Wilson Melo
Aug 9, 2017 · 2 min read

Oi, Thais

Geralmente concordo bastante com o seu ponto de vista nos seus textos sobre indústria, mercado e desenvolvimento de gueimes de um modo geral e panz. Mas esse em particular veio quadrado; de certo modo está bem fundamentado mas difícil de digerir. Muito talvez porque tenha espancado minha área de formação hahah, vou deixar algumas considerações que talvez nem faça tanto sentido assim:

Eu entendo o fastforward na cronologia e os meandros que o texto poderia tomar caso entrasse numa explicação mais arrojada dos movimentos artísticos até o modernismo e os que se sucedem. Acho que a estranheza aqui se deu pelo skip entre os movimentos neoclássicos da época (representado aqui pelo academicismo que bem citou) e o movimento modernista sem explicar o que tava acontecendo ao redor, eventos como as ondas da revolução industrial e as mudanças nos métodos de produção como um todo lá nas europas. A arte como qualquer outro artifício representativo bebe e reflete os acontecimentos da época em que está inserida. Ou tenta reviver épocas passadas..
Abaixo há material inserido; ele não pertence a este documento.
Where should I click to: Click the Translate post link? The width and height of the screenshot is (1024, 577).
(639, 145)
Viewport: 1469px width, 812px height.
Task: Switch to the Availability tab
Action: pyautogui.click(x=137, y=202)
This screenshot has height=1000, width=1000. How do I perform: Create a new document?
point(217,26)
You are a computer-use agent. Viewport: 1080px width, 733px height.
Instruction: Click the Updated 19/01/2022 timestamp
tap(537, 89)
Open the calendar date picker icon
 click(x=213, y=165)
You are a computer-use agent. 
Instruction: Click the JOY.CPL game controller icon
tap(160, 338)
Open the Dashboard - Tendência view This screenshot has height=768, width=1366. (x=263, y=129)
Entendo também o tom de desabafo do papo, esse lande de rotular é realmente muito chato em qualquer área ou situação. Mas mais uma vez fiquei esperando ler sobre a influência das vanguardas e as quebras de paradigmas, ou do avanço tecnológico ou da arte como elemento catalisador de mudança do meio (Art nouveau e déco, por exemplo) etc.

Como falei ali, a arte sem contexto ainda consegue ser arte mas é rasa e, com o perdão do pleonasmo, causa uma estranheza estranha; hoje possuímos meios de produção e uma tecnologia disruptiva que viabilizam, por exemplo, a criação de instalações dinâmicas e sensoriais que possuem um viés muito próximo dos jogos como conhecemos atualmente. E jogos que se distanciam muito das outras mídias e formas de expressão. E jogos que se aproximam das outras mídias etc. Só estou pontuando, entendo que a discussão não é essa. (:

Concordo grandão que a criatividade merece e deve ser livre. A arte, foda-se. E mais aquilo tudo de queimar Roma.. Mas é preciso entender como chegamos até aqui de uma forma mais clara. Acho que no momento e contexto que estamos inseridos ela (a arte) é relevante como caminho criativo e não como definição ou produto propriamente dito.

Os jogos (novamente) como conhecemos hoje em dia, são artefatos de uma nova cultura que ainda está em desenvolvimento, e, ao meu ver, é tudo muito imaturo. Mesmo que já movimente uma grande industria e seja uma área cada vez mais emergente, é natural que esse tipo de discussão venha a tona de tempos em tempos, pois ainda estamos embedados no nicho do entretenimento. Vejo que ainda precisamos de conceitos sim, para que depois possamos destroçá-los com novas ideologias e novos modelos.

Talvez minha critica fique mais porque o texto ficou com um tom bem mais <big_aspas>hater</big_aspas> que informativo. Mas ainda assim gerou um bom debate.